You also need a cookie banner in EU in case your website uses any cookies that are not necessary to serve the content. This includes analytics, telemetry, and so on. It's not only ads.

You can remove the cookie banner if your website uses cookies only for required functionality like log-on.

Not quite, for two reasons:

- The law doesn't care about cookies, it cares about personal data, which includes any data which can individually identify someone (like a cookie associating them with a user account). If you're collecting or processing any personal data, that requires consent; even if you have no cookies.

- The law doesn't care about serving-as-in-content; it cares about providing a service, which could be showing content on a Web site, or could be dispatching orders from a warehouse, or whatever. If someone's personal data is required to provide a service for them, then their consent is implied.

The reason analytics, tracking, ad networks, etc. do not have implied consent, is because the people receiving the service (e.g. those buying ad space) are not the people who the personal data is about (i.e. ad companies cannot consent on my behalf!)

It's this directive (which pre-dates the GDPR) that makes it illegal to store or access data on the end user's devices without consent unless it is strictly necessary for the provision of the service.

How is that different to what I said above? (Modulo "s/without consent/implicit consent/g")

And you will need consent, because it has nothing to do with cookies. You need a telemetry banner.

It has nothing to do with cookies.

Sadly, every marketing person and their dog insist on having analytics. Even more sadly, every product person is not capable on putting their foot down against an obviously bad cookie banner UX.

"Member States shall ensure that the storing of information, or the gaining of access to information already stored, in the terminal equipment of a subscriber or user is only allowed on condition that the subscriber or user concerned has given his or her consent, ... "

So even Fathom, and other analytics tools that use browser fingerprinting or similar methods require consent.

And also, the whole no cookie, no consent -mantra does not respect user privacy.
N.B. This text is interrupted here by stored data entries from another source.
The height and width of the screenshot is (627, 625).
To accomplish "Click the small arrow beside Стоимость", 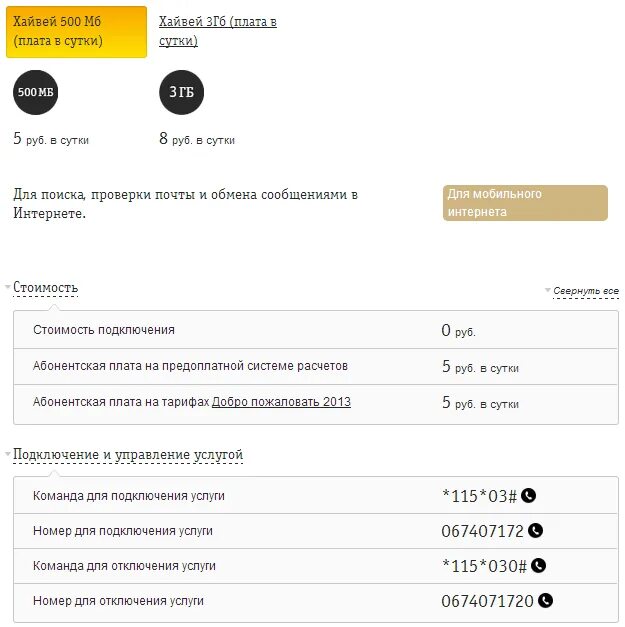I will click(x=8, y=288).
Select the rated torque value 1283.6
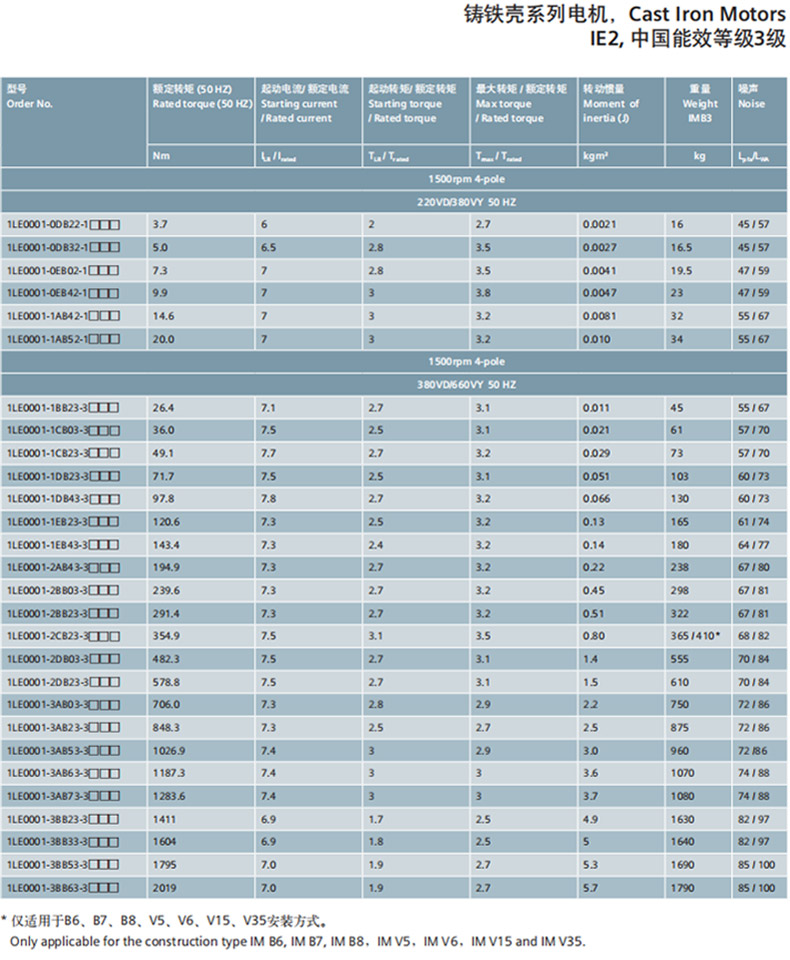 [169, 796]
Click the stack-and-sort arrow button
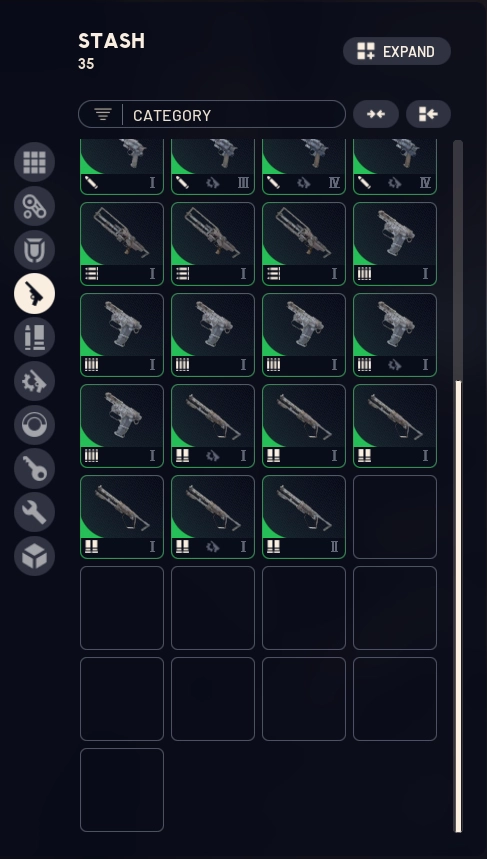Viewport: 487px width, 859px height. (428, 114)
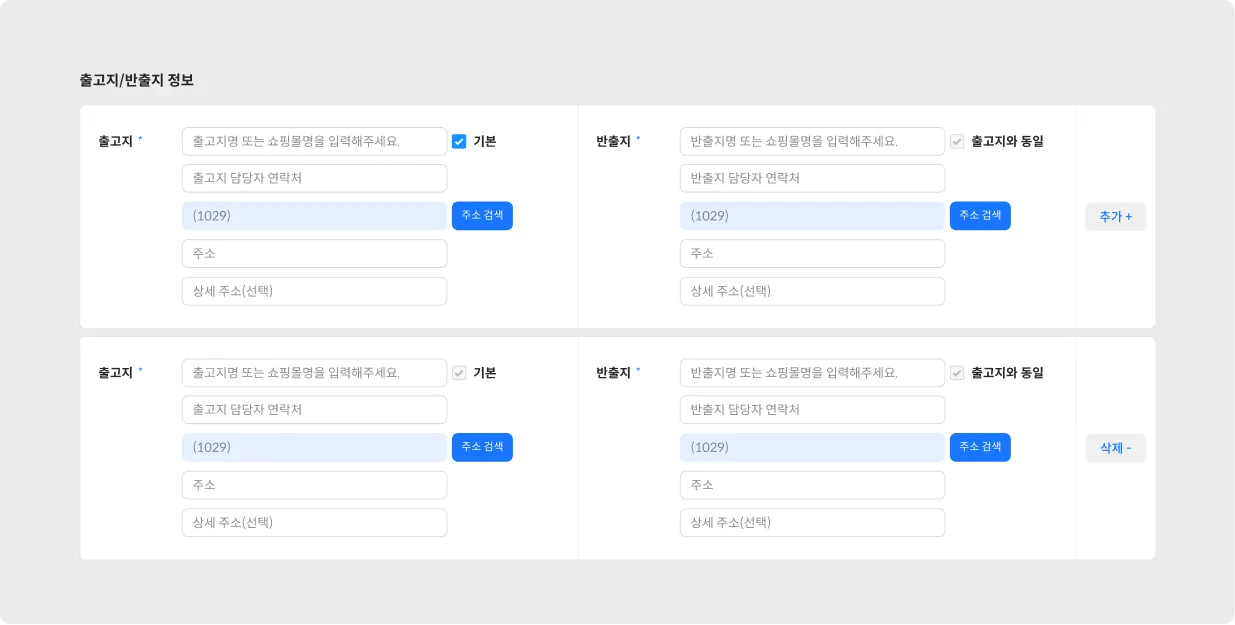Click 주소 검색 button for first 출고지
Screen dimensions: 1235x625
(482, 216)
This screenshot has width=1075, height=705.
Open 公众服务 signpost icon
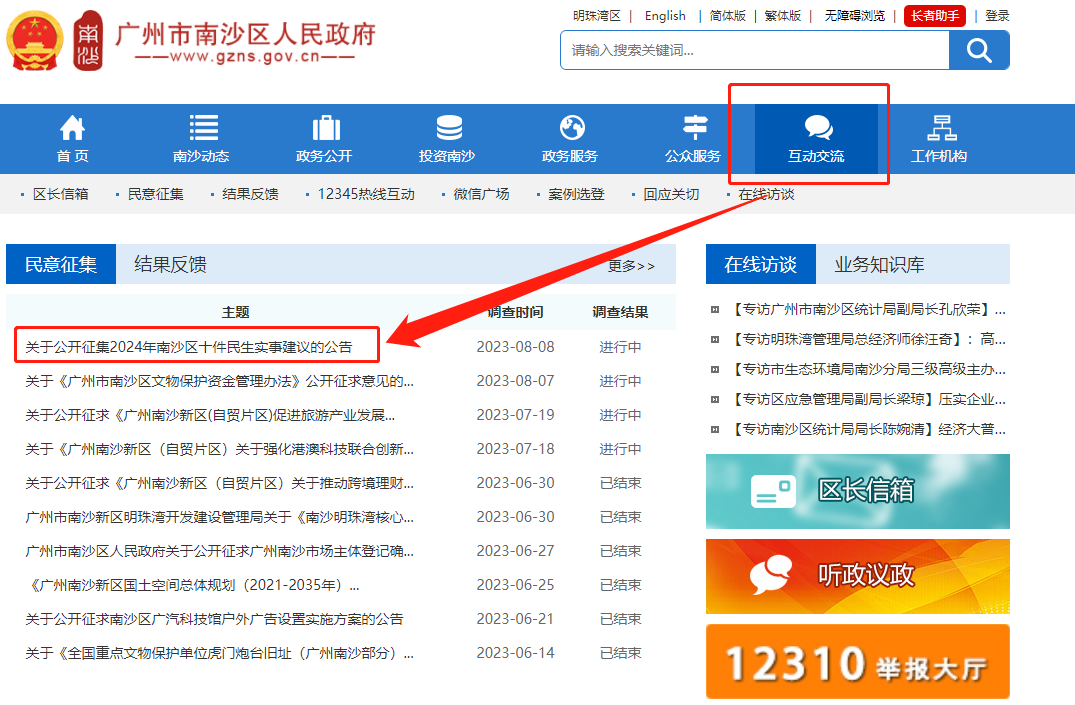[694, 129]
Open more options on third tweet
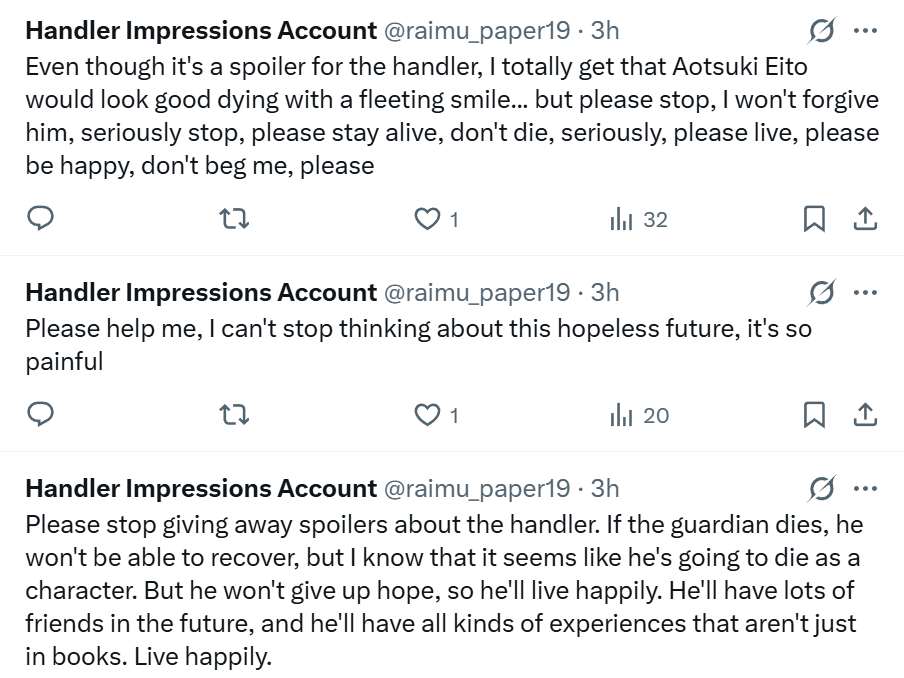This screenshot has width=904, height=678. (x=864, y=488)
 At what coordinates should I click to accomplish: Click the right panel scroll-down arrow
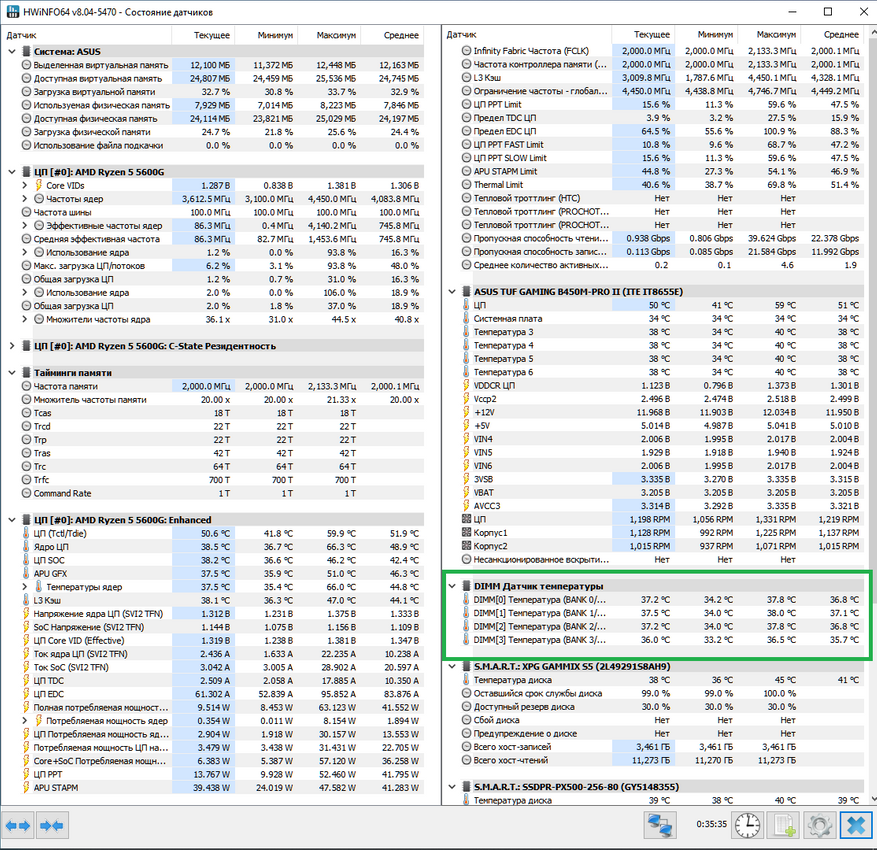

In some ways, browser fingerprinting is even worse because that's much harder for an average user to block than cookies.

There is a fuzzy line somewhere between access-logs and user-tracking.

Personally I think that at that point, one should just stop loading analytic scripts and stick to server-side access-log analytic toolg like goaccess.io.

That's an oxymoron. If your "completely anonymized data" is unique enough to reidentify unique visitors with reasonable probability then it isn't "completely anonymized" - it's pseudonymous.

That's the problem with all these supposedly GDPR-compliant analytics things - the GDPR outlaws analytics without consent (there's no case law whether it would fall under legitimate interest, but I doubt it), there's no way around it. It doesn't matter what technical means you use (whether cookies, fingerprinting, or a crystal ball) - if your analytics "work" in the sense that you can tell unique users apart, then you are in breach because you are effectively collecting/computing and storing some sort of identifier that can reidentify a user with reasonable accuracy.